As FTX co-founder Sam Bankman-Fried’s October fraud trial approaches, an unusual surprise has arisen, spotlighting his defense strategy. According to a recent Bloomberg Law story, Bankman-Fried is preparing to bring in a lineup of seven expert witnesses to testify on his behalf in a federal court in Manhattan, perhaps paying them a staggering $1,200 per hour.

The witnesses will discuss various critical issues, including campaign funding laws, the valuations of FTX and its affiliate Alameda Research, and the complicated software architecture and terms of service underpinning the Bitcoin exchange. These revelations shed light on Bankman-Fried’s strategy as he confronts allegations of conducting a vast multibillion-dollar swindle.

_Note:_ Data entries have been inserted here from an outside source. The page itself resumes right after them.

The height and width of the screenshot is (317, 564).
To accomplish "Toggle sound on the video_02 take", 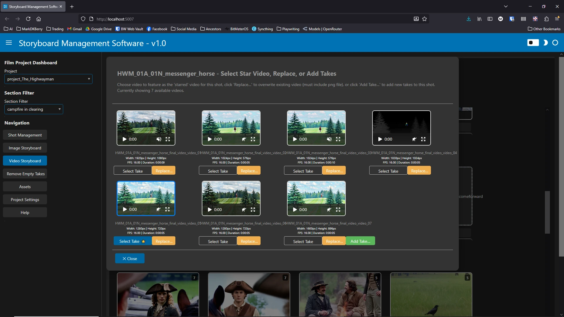I will click(244, 139).
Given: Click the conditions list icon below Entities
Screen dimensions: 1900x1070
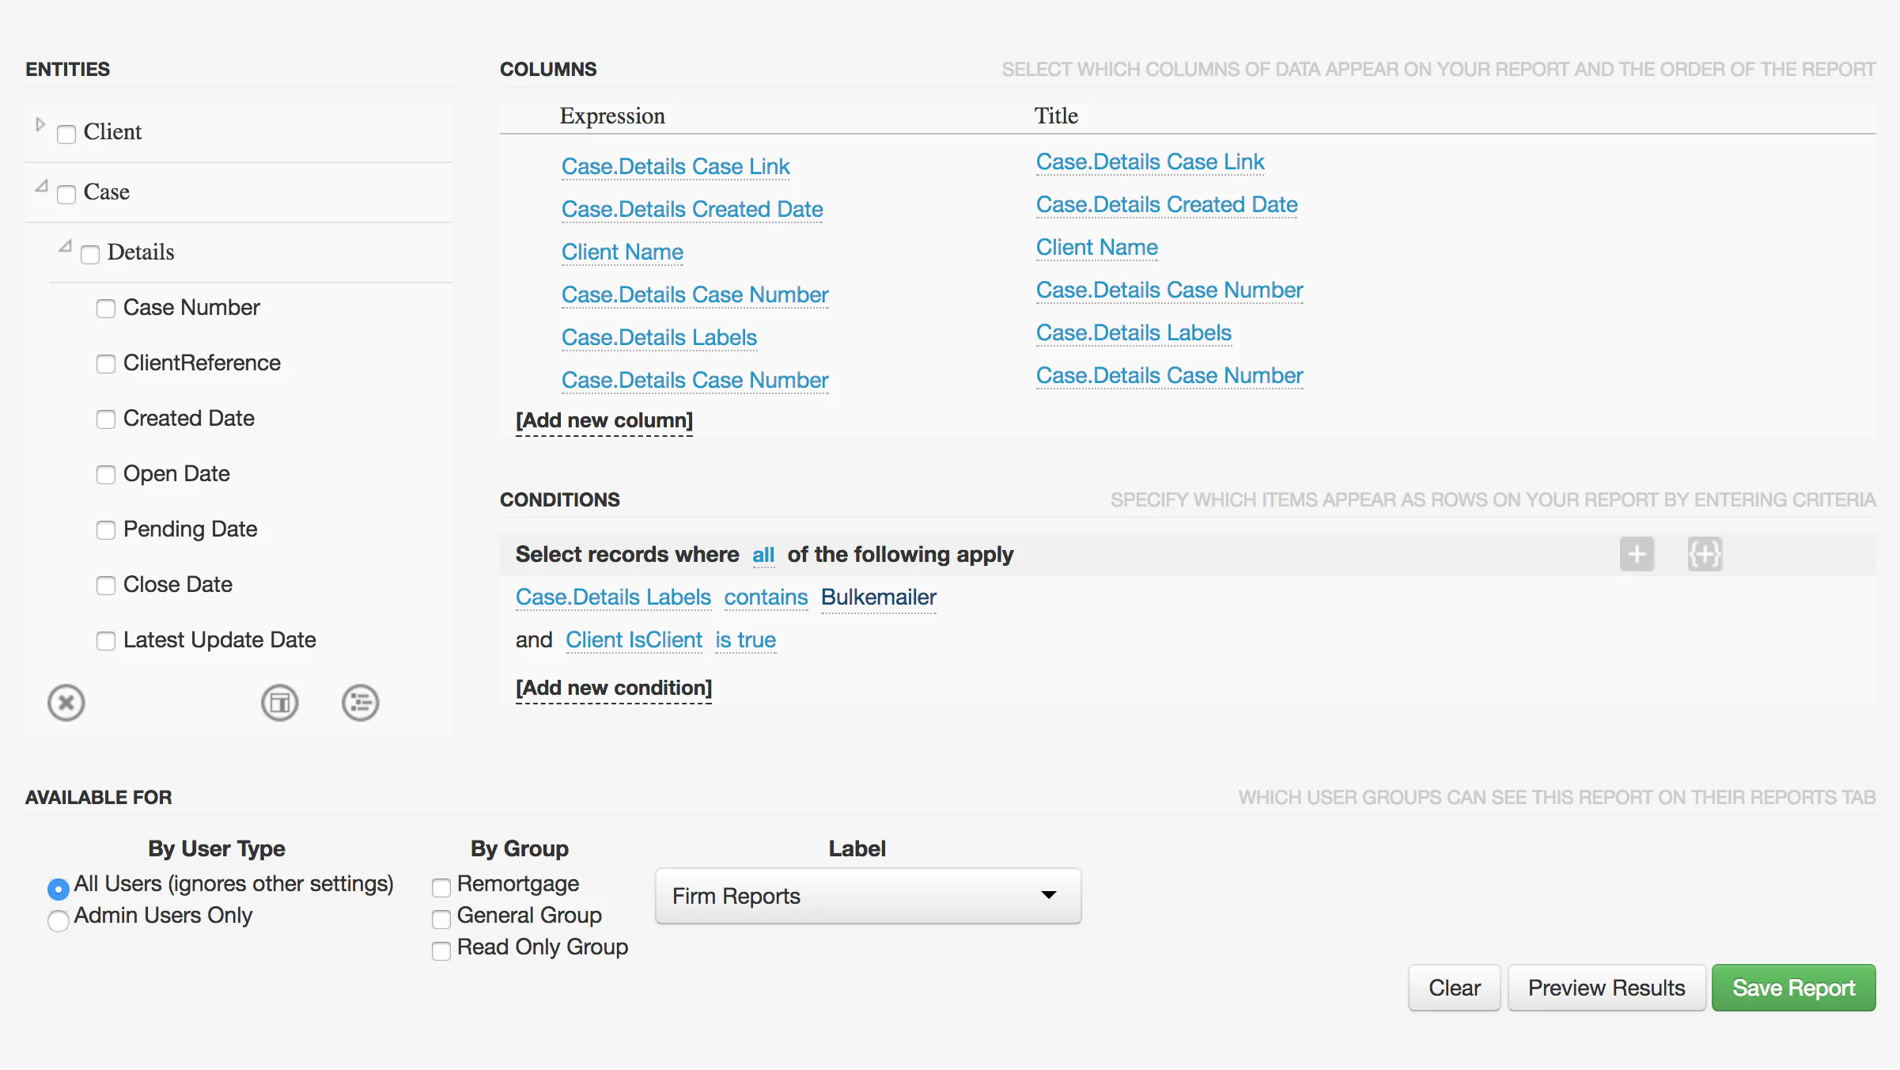Looking at the screenshot, I should point(361,702).
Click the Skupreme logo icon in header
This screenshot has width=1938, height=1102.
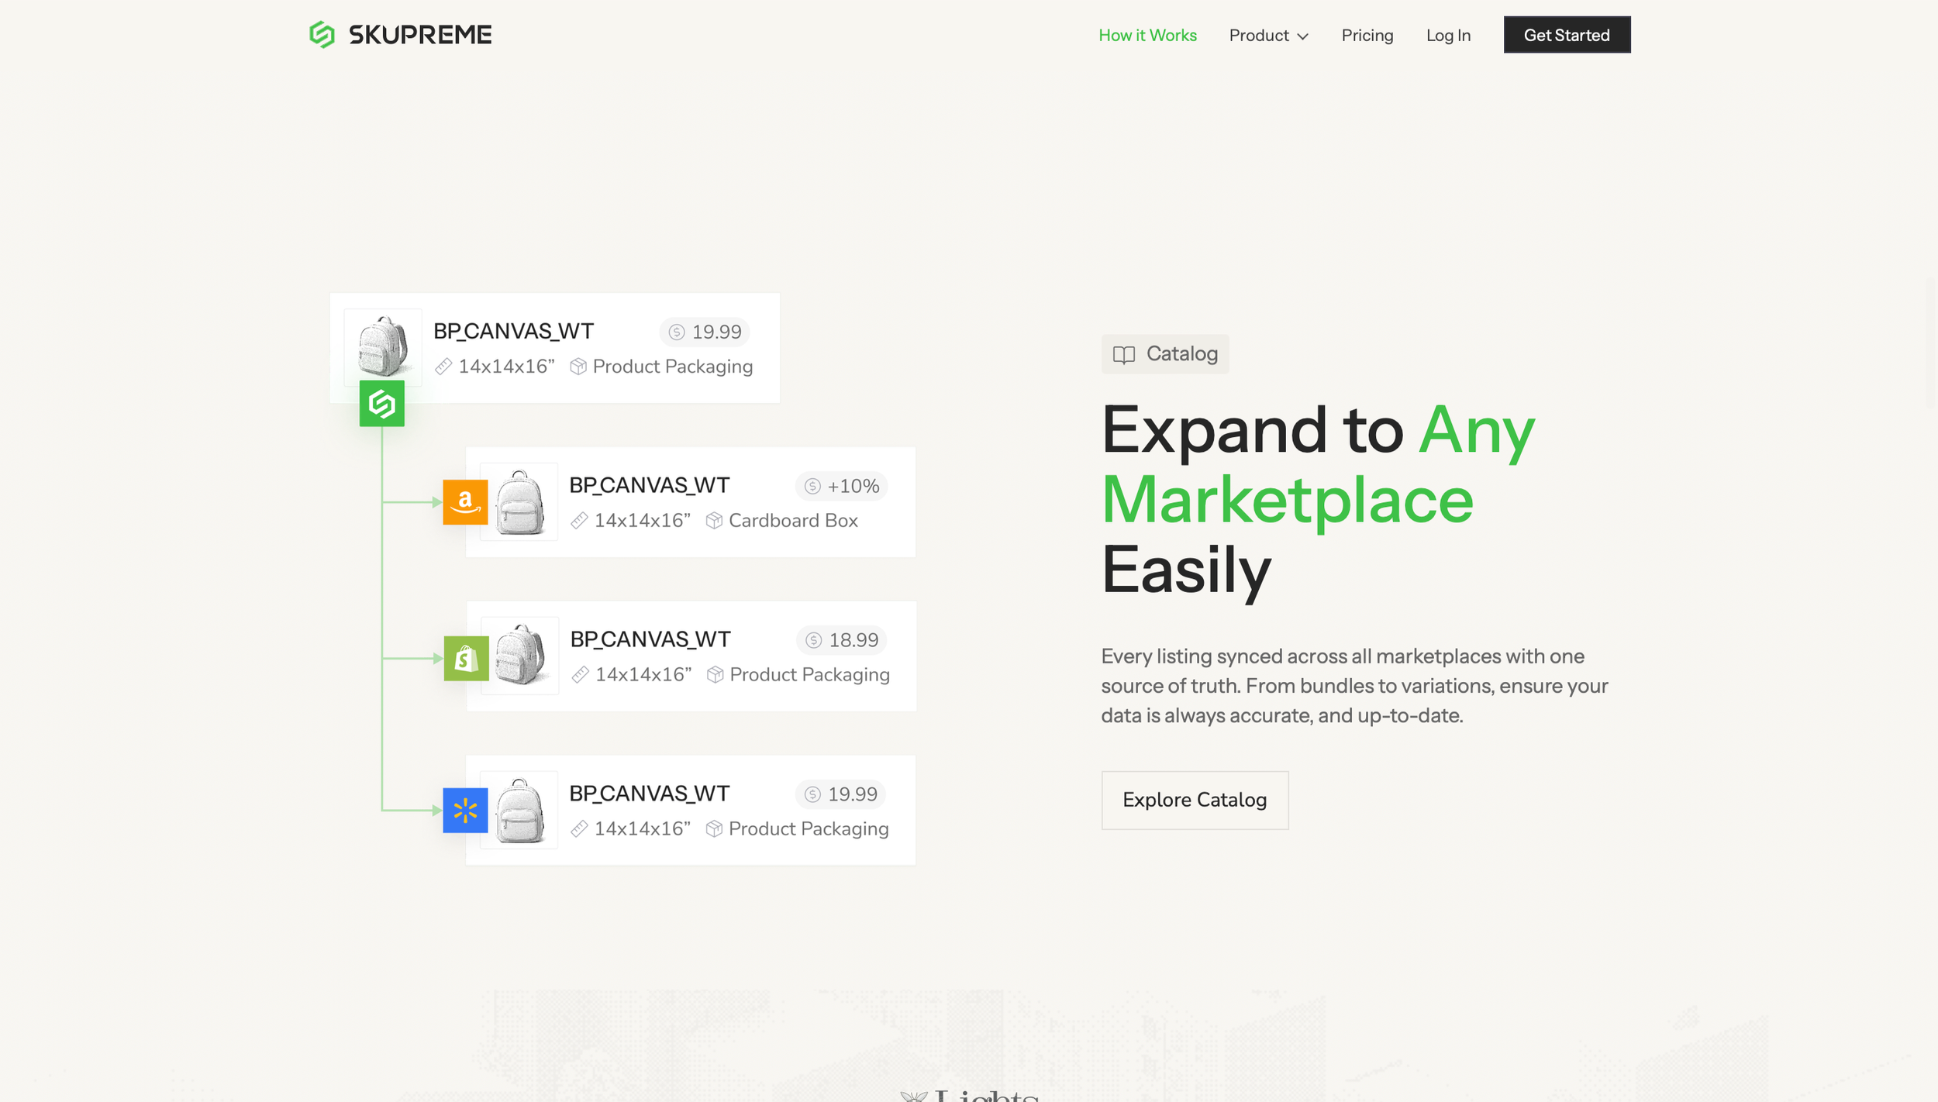click(x=322, y=35)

According to the same article, prosecutors have several of Bankman-Fried’s former associates and pals lined up to testify against him. However, in August, Judge Lewis A. Kaplan struck a blow to the defense by revoking Bankman-Fried’s bail due to evidence suggesting witness tampering in two separate instances.

Bankman-Fried, who has maintained his not guilty plea on all allegations, has declined to comment on the situation through his spokeswoman to Bloomberg. Notably, federal prosecutors are attempting to prevent the participation of expert witnesses, claiming that their testimony would only focus on Bankman-Fried’s alleged lack of criminal knowledge or intent based on talks with others.

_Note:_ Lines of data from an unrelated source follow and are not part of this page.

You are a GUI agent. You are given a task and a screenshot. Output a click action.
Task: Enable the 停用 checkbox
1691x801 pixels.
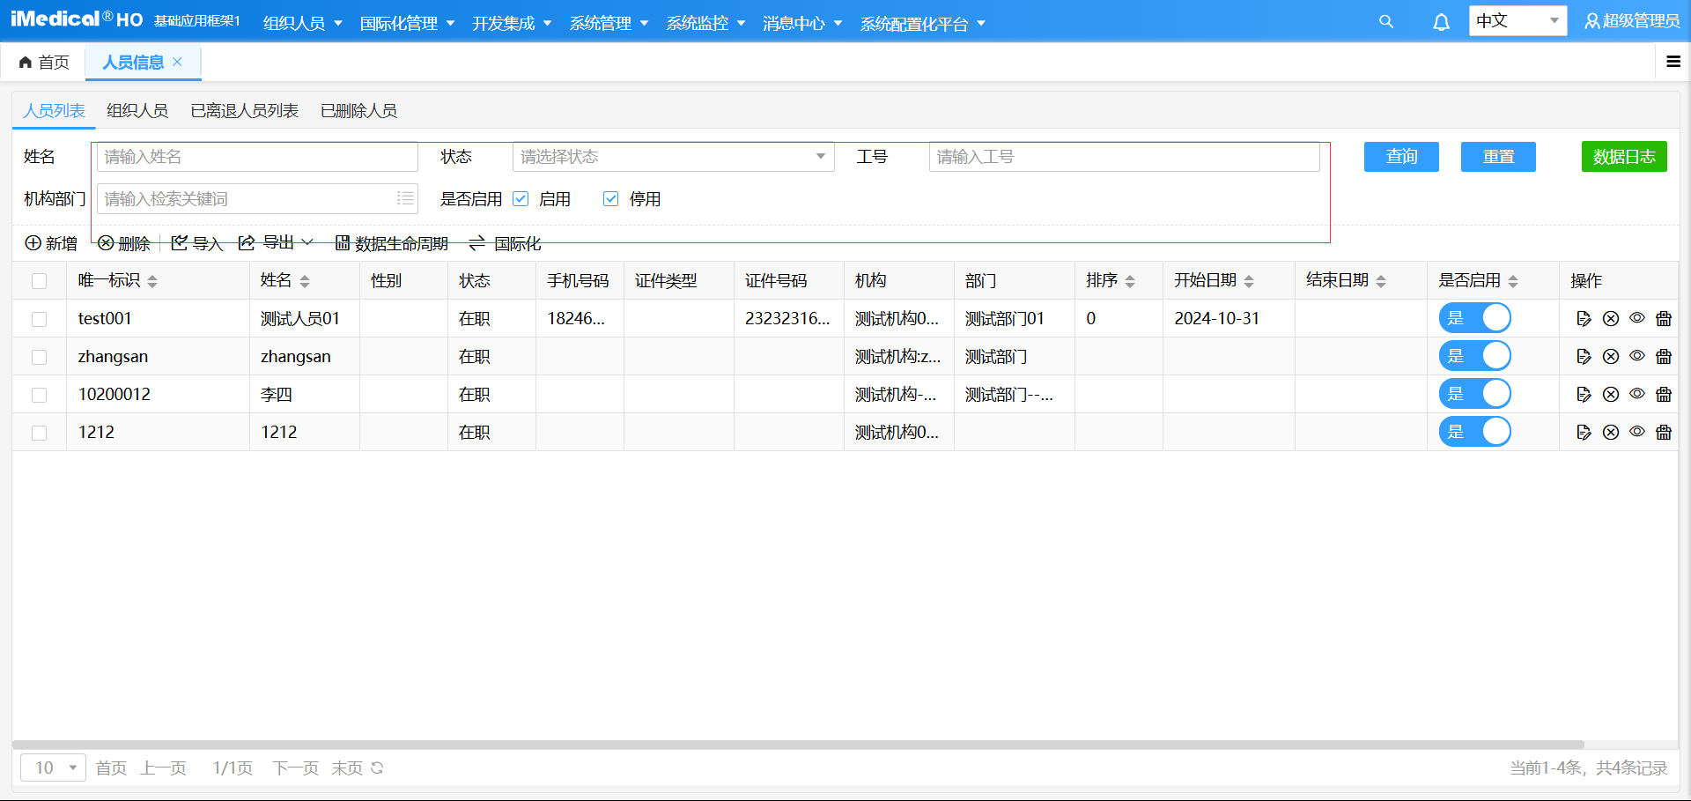[610, 198]
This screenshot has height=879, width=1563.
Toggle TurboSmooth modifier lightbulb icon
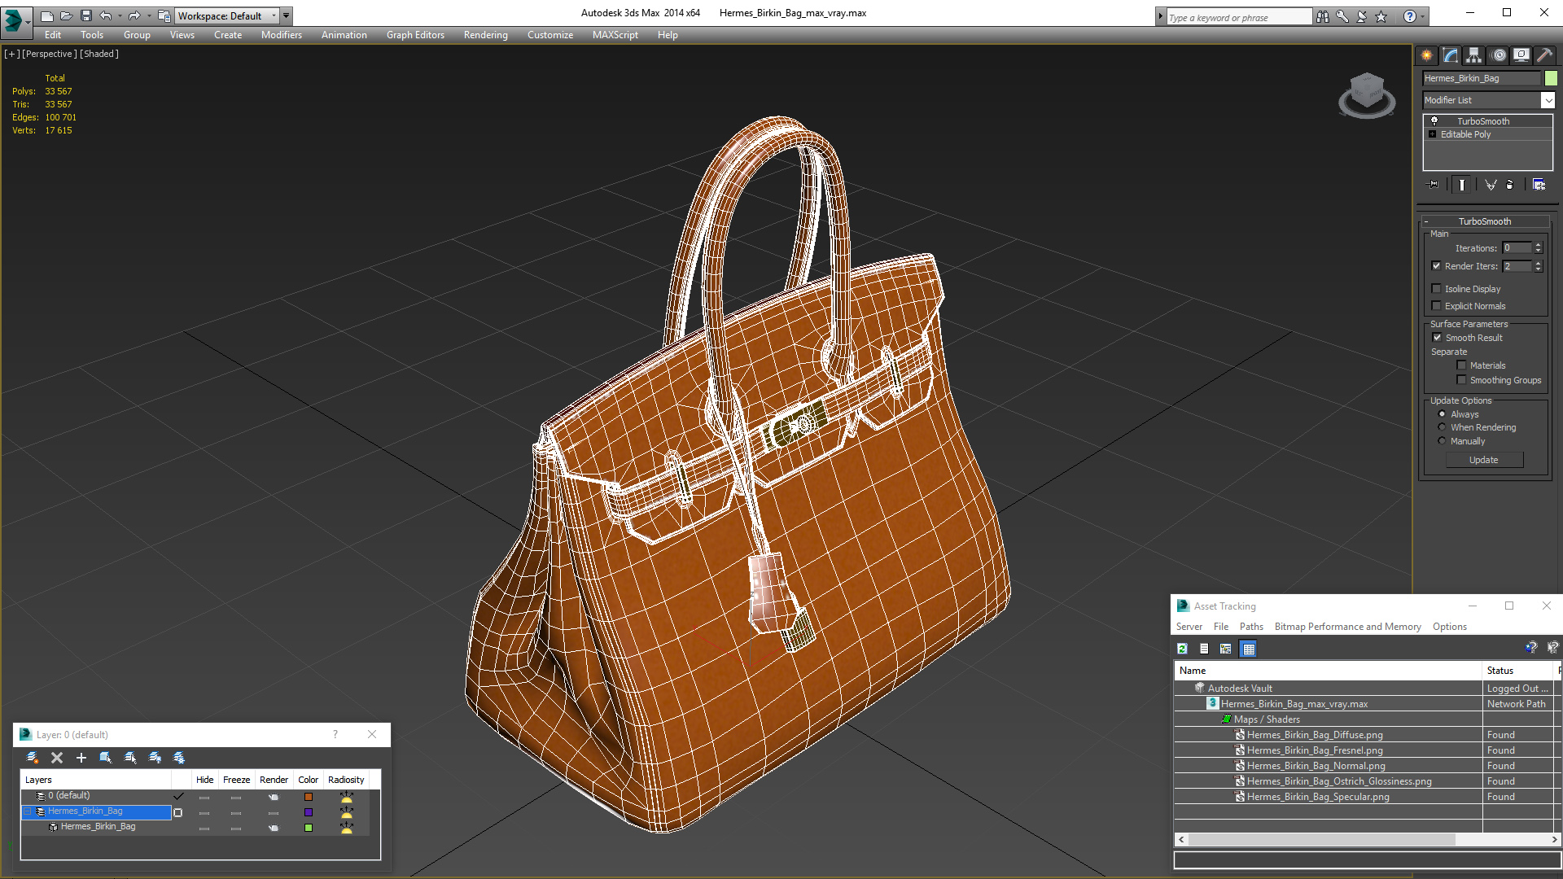tap(1434, 120)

The exchange of letters between the prosecution and Bankman-Fried’s defense team delves into his incarceration conditions and essential issues such as evidence disclosure and internet access. The defense sought to exclude discovery material obtained after July 1, but the judge denied this request, arguing that charges of broken commitments and missing deadlines were unsubstantiated.

Bankman-Fried’s lawyers are seeking additional access to their client while assembling a team of expert witnesses to bolster his defense. Bradley Smith, a former Federal Election Commission Chairperson, is one of them, charging an astonishing $1,200 per hour. Smith’s knowledge will provide insights into the complex network of political finance regulations in the United States and the realm of straw donors.

Other witnesses, whose hourly rates range from $400 to $1,100, will also be crucial. Peter Vinella, a financial services industry consultant, will share his views about acceptable procedures in the banking sector. In contrast, Professor Andrew Di Wu will share his knowledge of blockchain technology and the cryptocurrency market crash.

Bankman-Fried’s defense approach may also rely on the advice of counsel defense, which seeks to demonstrate that FTX’s legal counsel led his actions. This sophisticated legal dance continues in the face of three Bankman-Fried’s closest associates pleading guilty to fraud and pledging to cooperate with the government.

Allegations against Bankman-Fried include the mixing of customer funds, the diversion of exchange funds for executive loans, real estate acquisitions, and high-risk trading, all of which are said to have contributed to FTX’s demise in November 2022.

Including expert witnesses and the counsel defense strategy will emerge as crucial factors defining the case’s eventual outcome as the trial date approaches. The high-stakes struggle between the prosecution and the defense heats up, with both parties vying to present compelling evidence and persuasive arguments in court.